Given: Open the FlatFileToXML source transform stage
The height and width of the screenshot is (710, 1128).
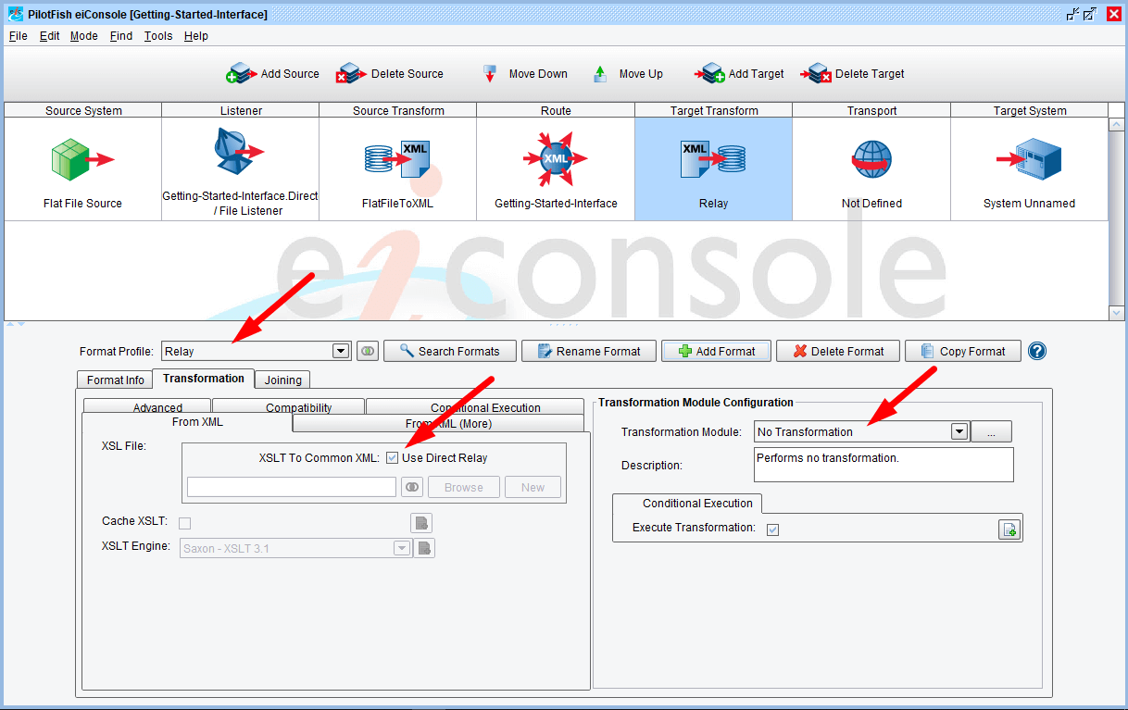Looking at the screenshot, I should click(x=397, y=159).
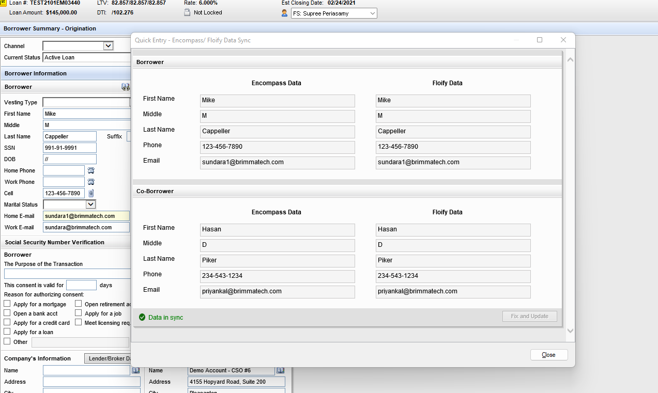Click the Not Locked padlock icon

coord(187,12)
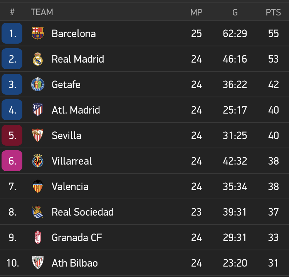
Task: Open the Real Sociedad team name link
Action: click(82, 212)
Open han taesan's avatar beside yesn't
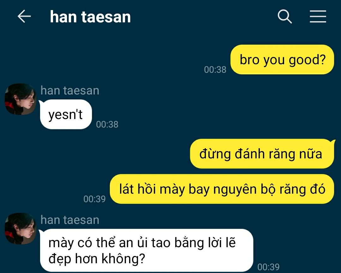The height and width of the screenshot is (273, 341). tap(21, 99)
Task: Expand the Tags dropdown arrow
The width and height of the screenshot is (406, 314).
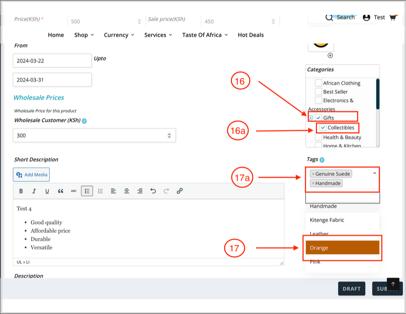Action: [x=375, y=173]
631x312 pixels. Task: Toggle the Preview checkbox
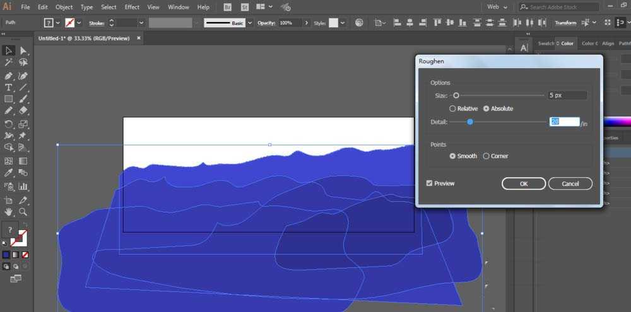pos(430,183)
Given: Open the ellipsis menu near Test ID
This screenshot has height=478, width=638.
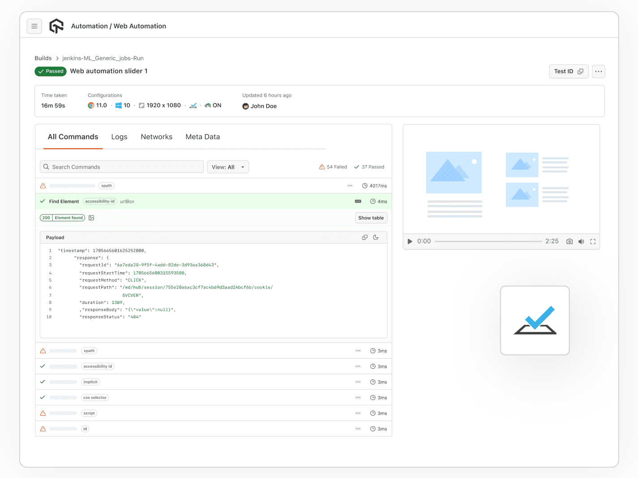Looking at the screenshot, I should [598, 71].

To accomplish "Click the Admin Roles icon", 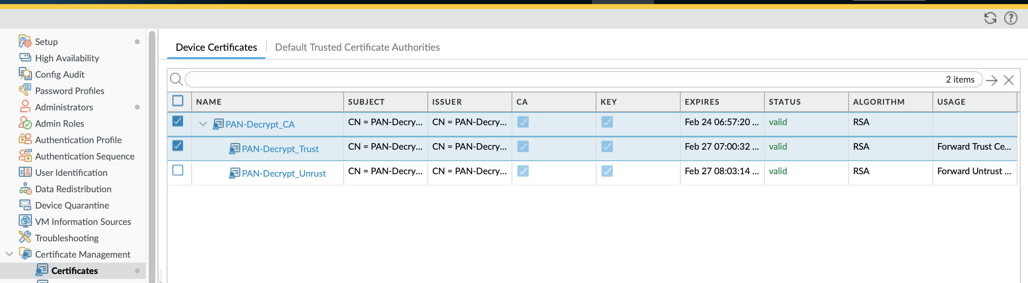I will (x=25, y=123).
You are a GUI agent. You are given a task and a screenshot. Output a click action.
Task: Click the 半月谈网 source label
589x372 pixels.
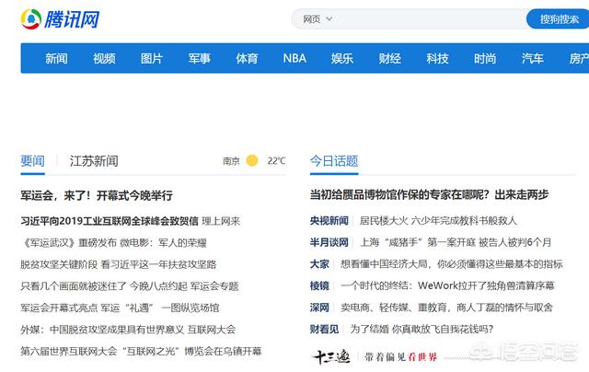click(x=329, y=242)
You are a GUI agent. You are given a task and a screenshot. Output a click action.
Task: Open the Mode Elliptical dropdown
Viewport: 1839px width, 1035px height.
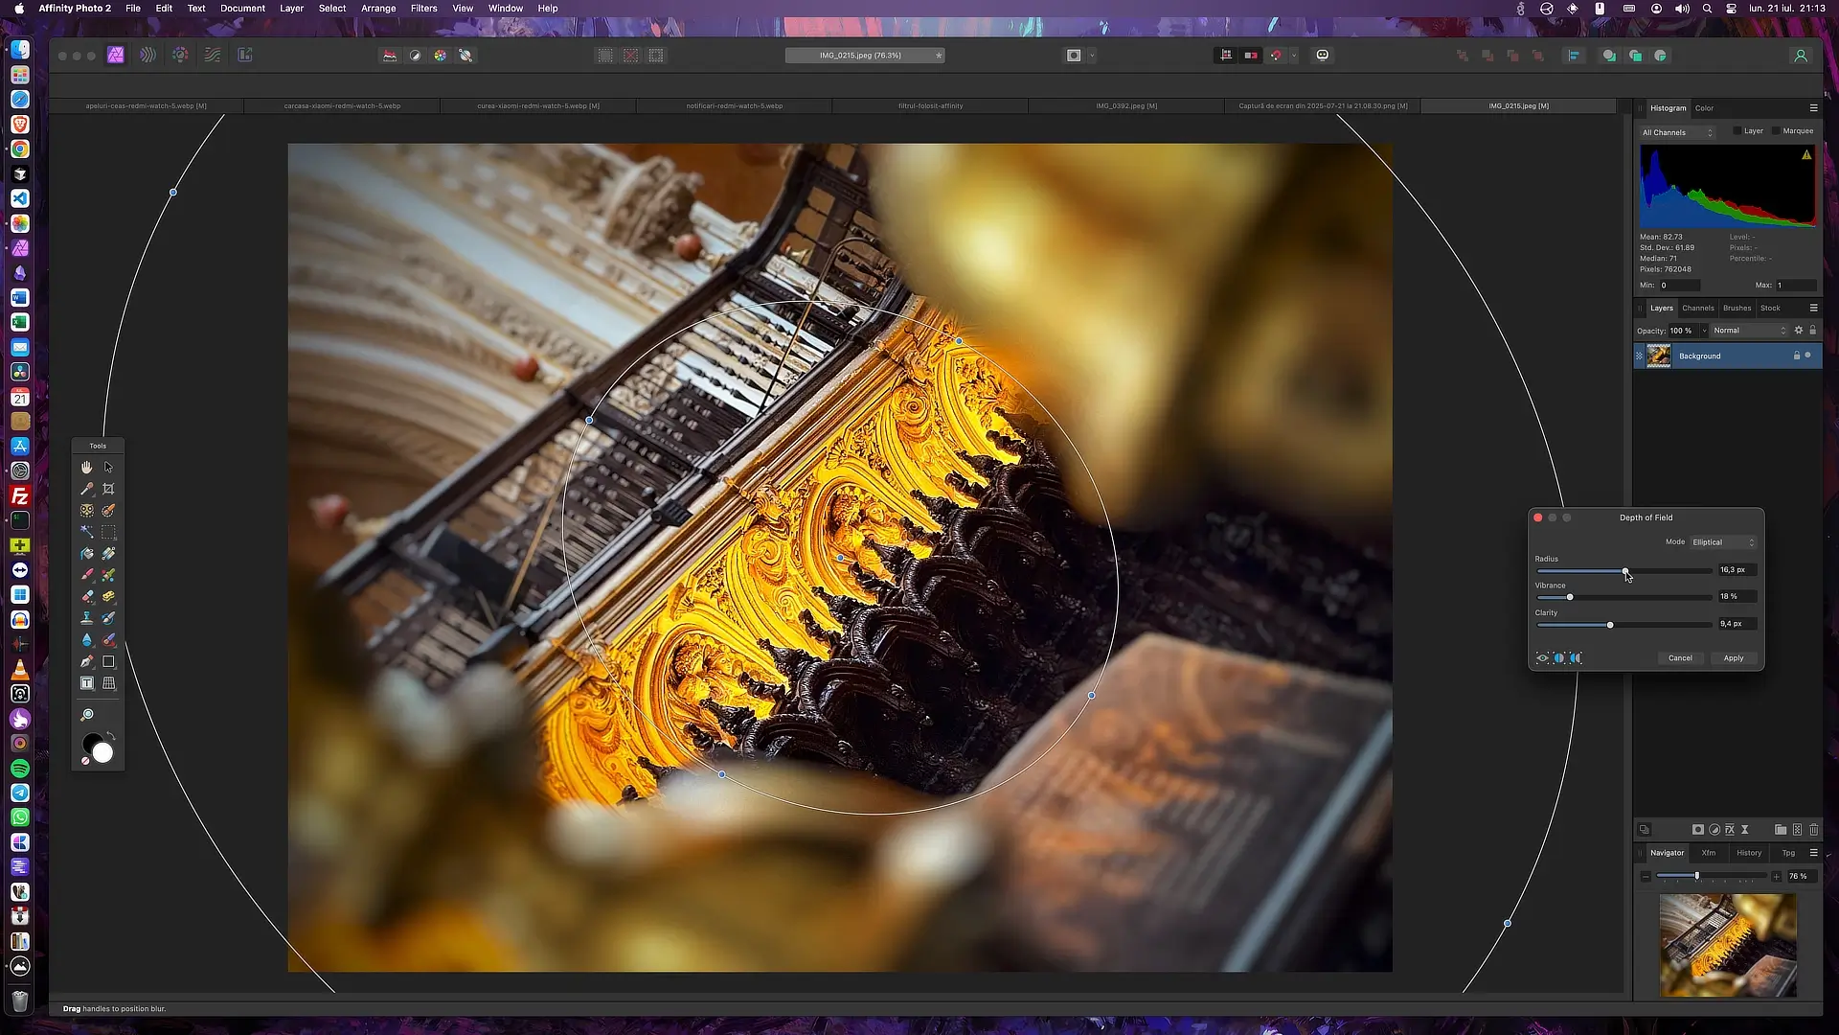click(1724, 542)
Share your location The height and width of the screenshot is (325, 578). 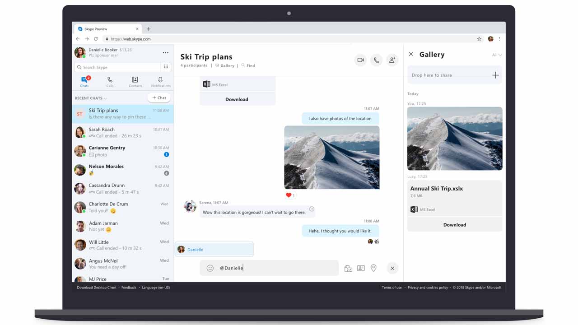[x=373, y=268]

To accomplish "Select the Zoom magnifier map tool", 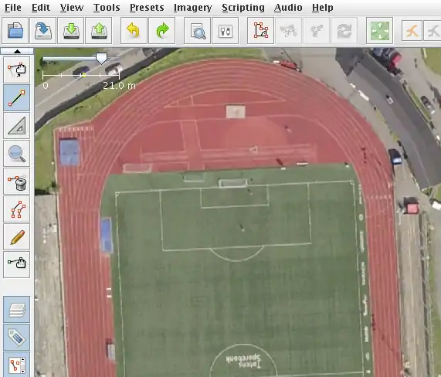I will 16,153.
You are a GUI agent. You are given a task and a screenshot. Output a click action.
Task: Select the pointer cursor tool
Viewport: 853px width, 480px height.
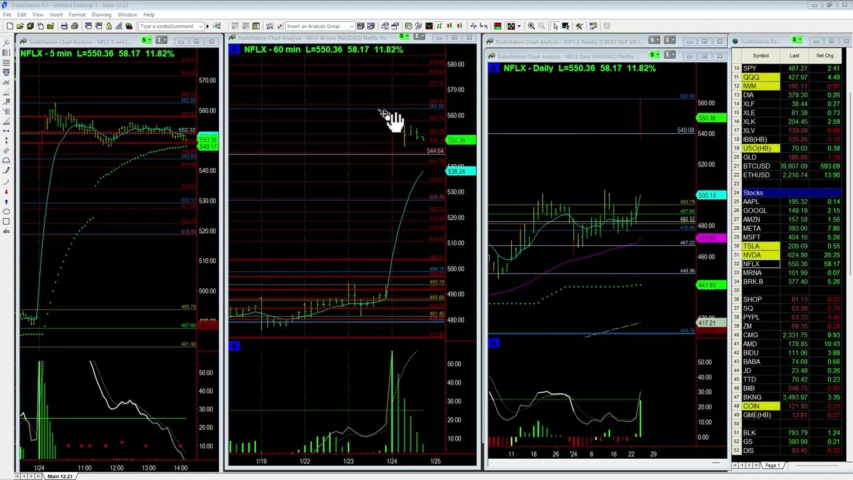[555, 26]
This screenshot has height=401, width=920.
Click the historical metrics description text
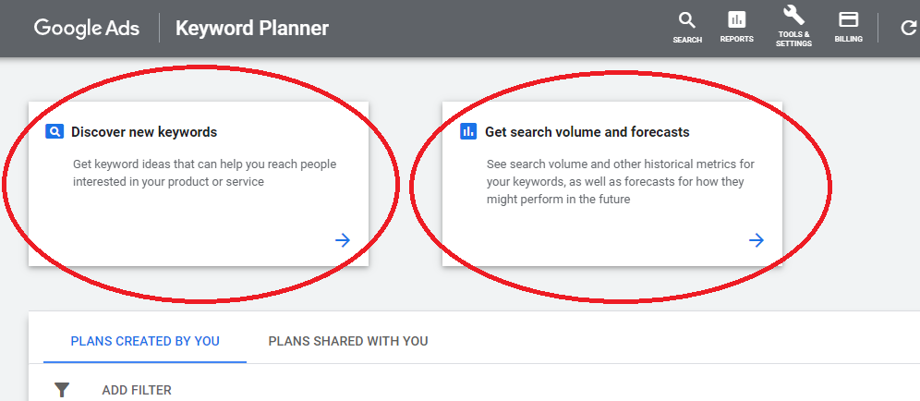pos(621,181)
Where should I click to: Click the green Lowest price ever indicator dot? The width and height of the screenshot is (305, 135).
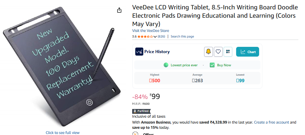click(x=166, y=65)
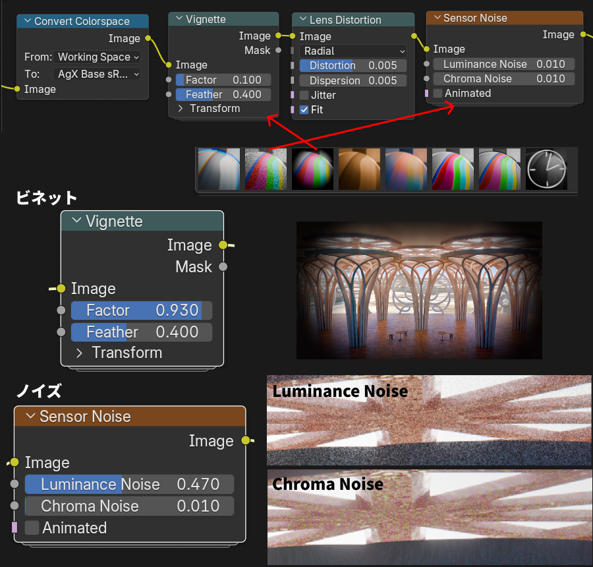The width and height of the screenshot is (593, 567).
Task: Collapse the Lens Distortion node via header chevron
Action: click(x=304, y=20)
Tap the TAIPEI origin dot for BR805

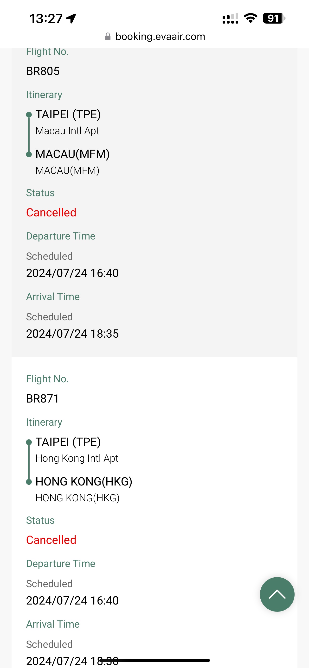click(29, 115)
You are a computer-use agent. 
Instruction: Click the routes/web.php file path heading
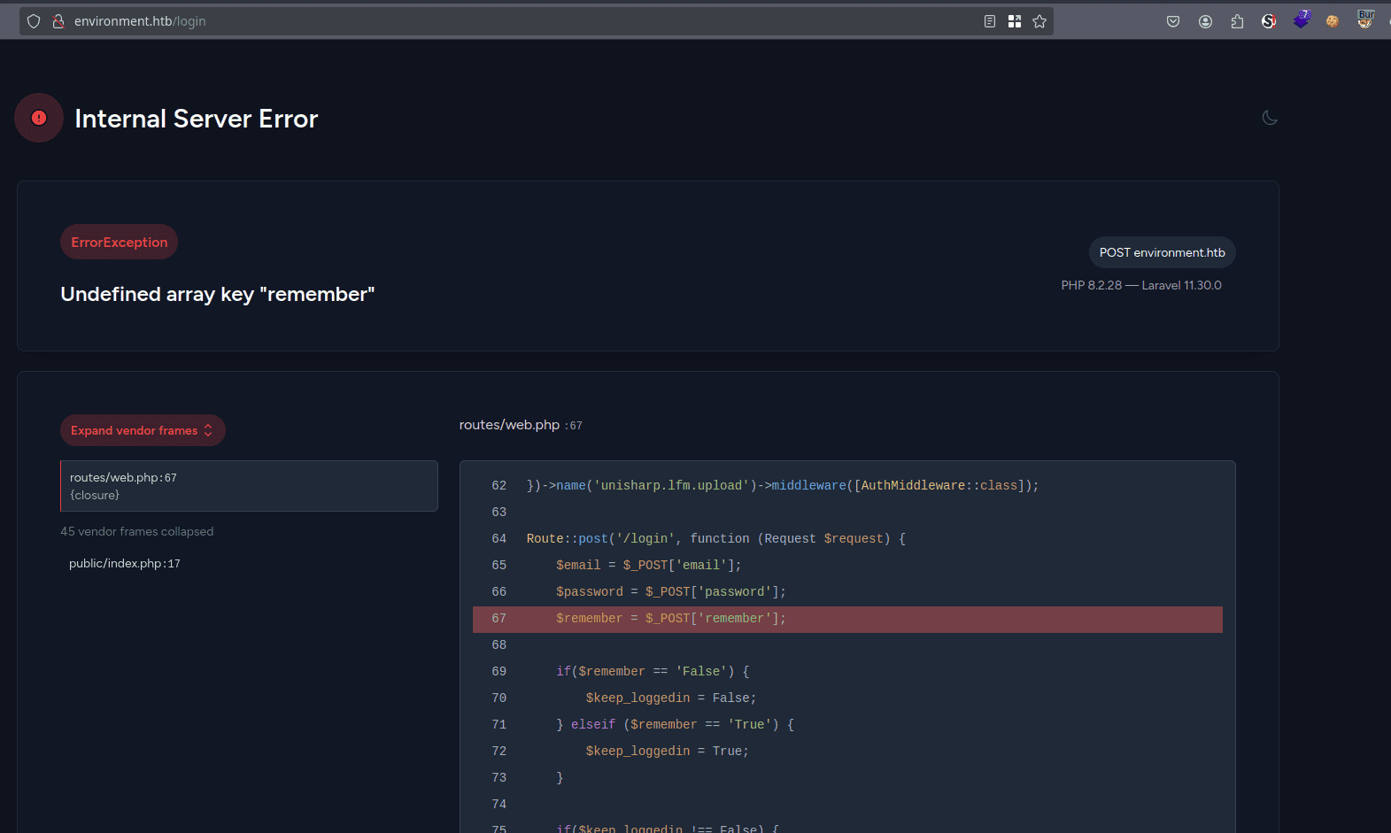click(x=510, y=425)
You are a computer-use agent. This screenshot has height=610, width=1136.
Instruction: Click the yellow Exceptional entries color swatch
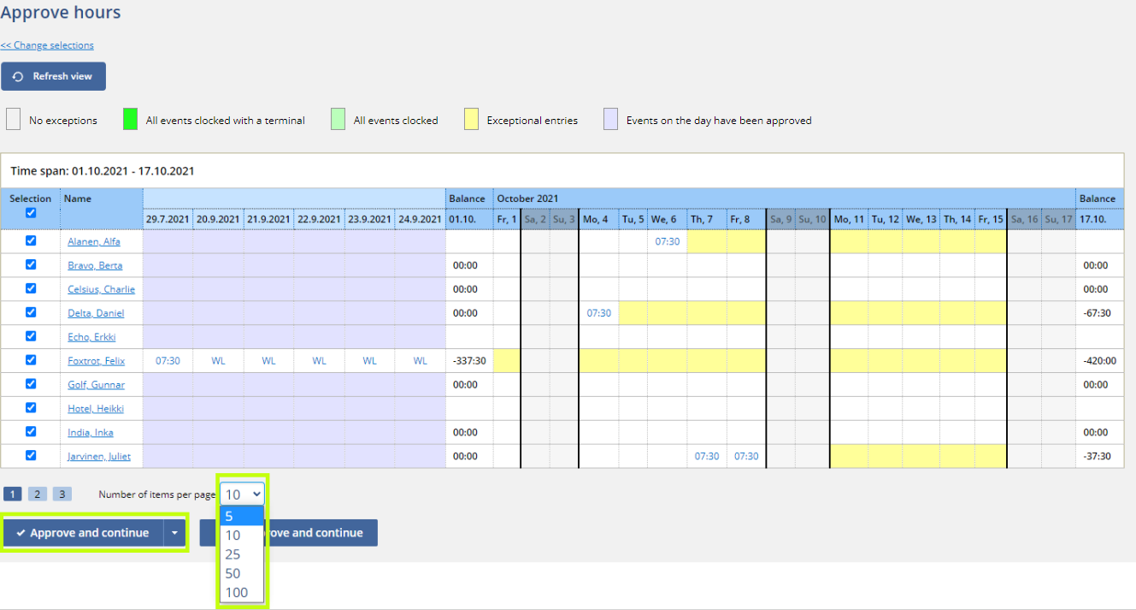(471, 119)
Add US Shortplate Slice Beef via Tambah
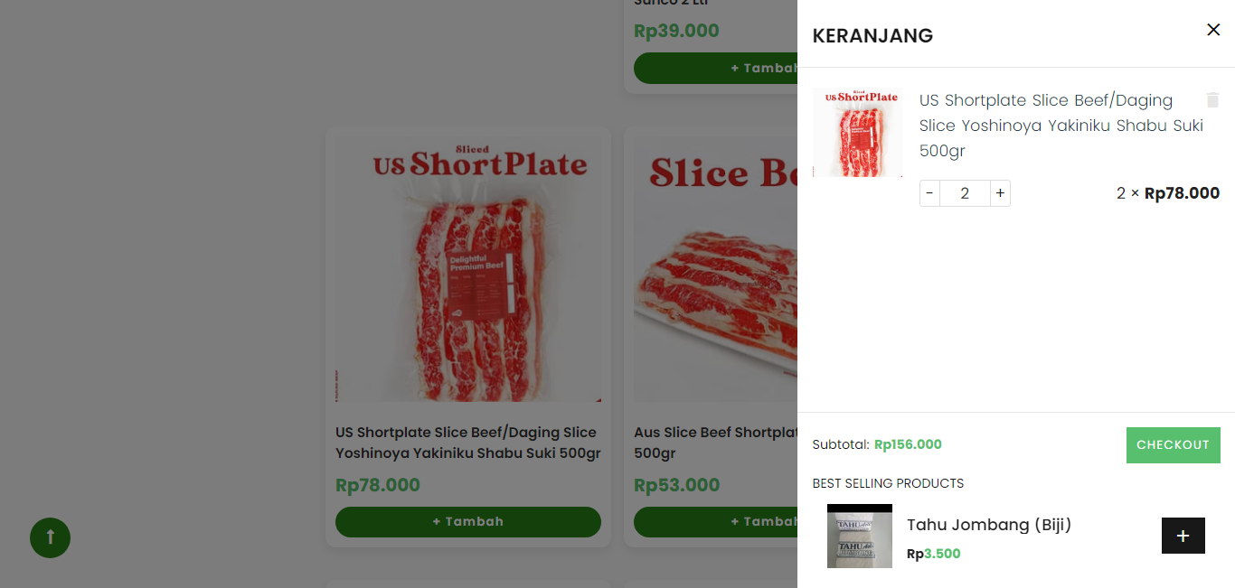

Task brief:
An exact restatement of the lines from the one holding "You are a computer-use agent. This" through the end of the entries, both ends included, is the whole answer. Pictures stay out.

Result below:
You are a computer-use agent. This screenshot has height=610, width=1136.
Instruction: Click the yellow Exceptional entries color swatch
(471, 119)
Add US Shortplate Slice Beef via Tambah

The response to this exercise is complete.